Laravel: Querying and accessing child objects in nested relationship with where clauses
Stefan Bogdanescu
Founder & Senior Architect · 2026-06-29
Laravel: Querying and Accessing Child Objects in Nested Relationships with Where Clauses
Working with deeply nested relational data is a common challenge in application development. When you have models linked through multiple levels (e.g., Country $\rightarrow$ Province $\rightarrow$ City $\rightarrow$ Municipality), filtering the results based on criteria in the deepest level requires careful use of Eloquent's powerful querying tools. As senior developers, we need methods that are not only functional but also performant and readable.
This post will explore two distinct strategies for querying deeply nested relationships in Laravel, focusing on how to efficiently find specific municipalities based on criteria set at higher levels.
Setting Up the Nested Eloquent Relationships
To begin, let's establish the foundational relationships between our four models: Country, Province, City, and Municipality. We rely on standard Eloquent relationships (hasMany and belongsTo).
For this scenario, we assume the following structure:
- A Country has many Provinces.
- A Province has many Cities.
- A City has many Municipalities.
- A Municipality belongs to a City (and transitively, to a Province and Country).
The Challenge: Deep Filtering Requirements
Our goal is to retrieve all Municipality records that satisfy three simultaneous conditions:
- The municipality's population is greater than 9000.

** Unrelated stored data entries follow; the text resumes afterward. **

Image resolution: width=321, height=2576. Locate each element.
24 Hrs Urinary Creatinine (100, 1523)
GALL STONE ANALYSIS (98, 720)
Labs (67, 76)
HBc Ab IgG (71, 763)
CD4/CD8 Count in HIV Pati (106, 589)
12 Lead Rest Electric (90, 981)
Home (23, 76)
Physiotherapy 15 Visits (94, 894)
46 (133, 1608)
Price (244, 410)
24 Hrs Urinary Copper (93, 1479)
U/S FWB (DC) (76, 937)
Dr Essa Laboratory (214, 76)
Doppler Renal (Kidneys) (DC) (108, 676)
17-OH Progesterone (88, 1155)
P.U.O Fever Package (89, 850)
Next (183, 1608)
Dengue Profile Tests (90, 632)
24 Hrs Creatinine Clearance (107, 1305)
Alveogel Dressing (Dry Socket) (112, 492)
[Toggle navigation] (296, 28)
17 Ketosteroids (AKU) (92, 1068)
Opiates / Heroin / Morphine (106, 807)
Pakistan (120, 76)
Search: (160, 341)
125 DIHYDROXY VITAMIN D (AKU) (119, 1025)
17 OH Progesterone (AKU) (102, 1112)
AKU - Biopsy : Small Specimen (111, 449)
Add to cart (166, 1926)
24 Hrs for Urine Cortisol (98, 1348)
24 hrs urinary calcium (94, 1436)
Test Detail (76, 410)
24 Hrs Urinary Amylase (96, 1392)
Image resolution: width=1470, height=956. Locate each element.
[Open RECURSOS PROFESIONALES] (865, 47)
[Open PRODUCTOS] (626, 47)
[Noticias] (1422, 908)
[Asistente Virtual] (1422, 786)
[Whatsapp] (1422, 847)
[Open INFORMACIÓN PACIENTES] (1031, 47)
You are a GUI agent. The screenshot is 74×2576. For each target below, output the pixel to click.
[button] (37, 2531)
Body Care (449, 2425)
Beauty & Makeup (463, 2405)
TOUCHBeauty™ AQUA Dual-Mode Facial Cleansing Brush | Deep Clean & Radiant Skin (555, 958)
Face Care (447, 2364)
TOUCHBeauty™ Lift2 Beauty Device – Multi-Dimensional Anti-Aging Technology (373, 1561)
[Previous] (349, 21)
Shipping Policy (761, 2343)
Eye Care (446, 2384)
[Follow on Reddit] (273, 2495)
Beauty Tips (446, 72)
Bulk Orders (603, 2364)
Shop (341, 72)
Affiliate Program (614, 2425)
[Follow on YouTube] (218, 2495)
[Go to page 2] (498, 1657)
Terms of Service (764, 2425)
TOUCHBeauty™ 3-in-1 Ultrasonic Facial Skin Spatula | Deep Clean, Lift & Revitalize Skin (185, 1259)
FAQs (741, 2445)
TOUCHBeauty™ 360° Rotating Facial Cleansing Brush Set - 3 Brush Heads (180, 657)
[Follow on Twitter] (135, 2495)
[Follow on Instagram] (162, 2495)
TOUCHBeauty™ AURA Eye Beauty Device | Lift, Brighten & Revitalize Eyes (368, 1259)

- The municipality belongs to a City located in a Province where
locationis 'West'. - This Province must belong to a Country with a specific ID (e.g.,
$country_id = 1).
Strategy 1: Top-Down Filtering using whereHas Chaining
The most intuitive approach is often to start from the root model and drill down using nested whereHas clauses. This method attempts to find the parent based on the criteria applied to its children.
$country_id = 1;
$municipalities = Municipality::whereHas('city', function ($query) use ($country_id) {
// Filter cities by province location
$query->whereHas('province', function ($q) use ($country_id) {
$q->where('location', 'West')
->whereHas('country', function ($q) use ($country_id) {
$q->where('id', $country_id);
});
});
})->whereHas('municipalities', function ($query) {
// This part is tricky—we are trying to filter the Municipality based on properties of its ancestors.
// This structure gets complicated quickly when filtering the deepest model using parent constraints.
$query->where('population', '>9000');
})->get();
While conceptually neat, as you noted in your experimentation, chaining whereHas from the top down to filter a deeply nested collection can become syntactically convoluted and sometimes less performant when dealing with many-to-many relationships deep within the chain. It forces the database to execute multiple complex subqueries sequentially.
Strategy 2: Bottom-Up Filtering (The Efficient Solution)
A more robust and often more efficient technique, especially when you are starting your query from the desired final model (Municipality), is to reverse the path and use whereHas on the inverse relationships (belongsTo) to check the ancestral constraints. This method allows the database optimizer to handle the joins more efficiently by focusing on the target records first.
Here is the optimized structure:
$country_id = 1;
$municipalities = Municipality::where('population', '>9000')
->whereHas('city', function ($query) use ($country_id) {
// Check if the City belongs to a Province that meets our criteria
$query->whereHas('province', function ($q) use ($country_id) {
$q->where('location', 'West')
->whereHas('country', function ($q) use ($country_id) {
$q->where('id', $country_id);
});
});
})
->get();
Why the Bottom-Up Approach Wins
The bottom-up approach is generally preferred for this type of deep constraint filtering because:
- Focus on Target Records: It starts with the
Municipalitytable, which is what we ultimately want to retrieve. - Optimized Joins: By leveraging the inverse relationships (e.g., checking if a City has a Province that has a Country), Eloquent constructs highly optimized SQL joins that efficiently filter results at each level. This avoids unnecessary loading of parent records before applying the final population constraint.
- Readability: While complex, structuring the query around what you are looking for (the municipality) often makes the intent clearer than trying to force a chain from the root down.
As demonstrated by principles found in modern Laravel development, mastering these relational queries is key to building scalable and maintainable applications. For deeper dives into Eloquent relationships and advanced querying techniques, exploring resources on laravelcompany.com is highly recommended.
Conclusion
When dealing with deeply nested Eloquent relationships that require filtering across multiple hierarchical levels, shifting your perspective from top-down chaining to bottom-up constraint checking often yields a more efficient and elegant solution. By starting at the target model and using whereHas on inverse relationships (belongsTo), you allow Laravel and the underlying database to perform the necessary complex joins optimally. This ensures better performance and significantly improves code readability for complex filtering logic.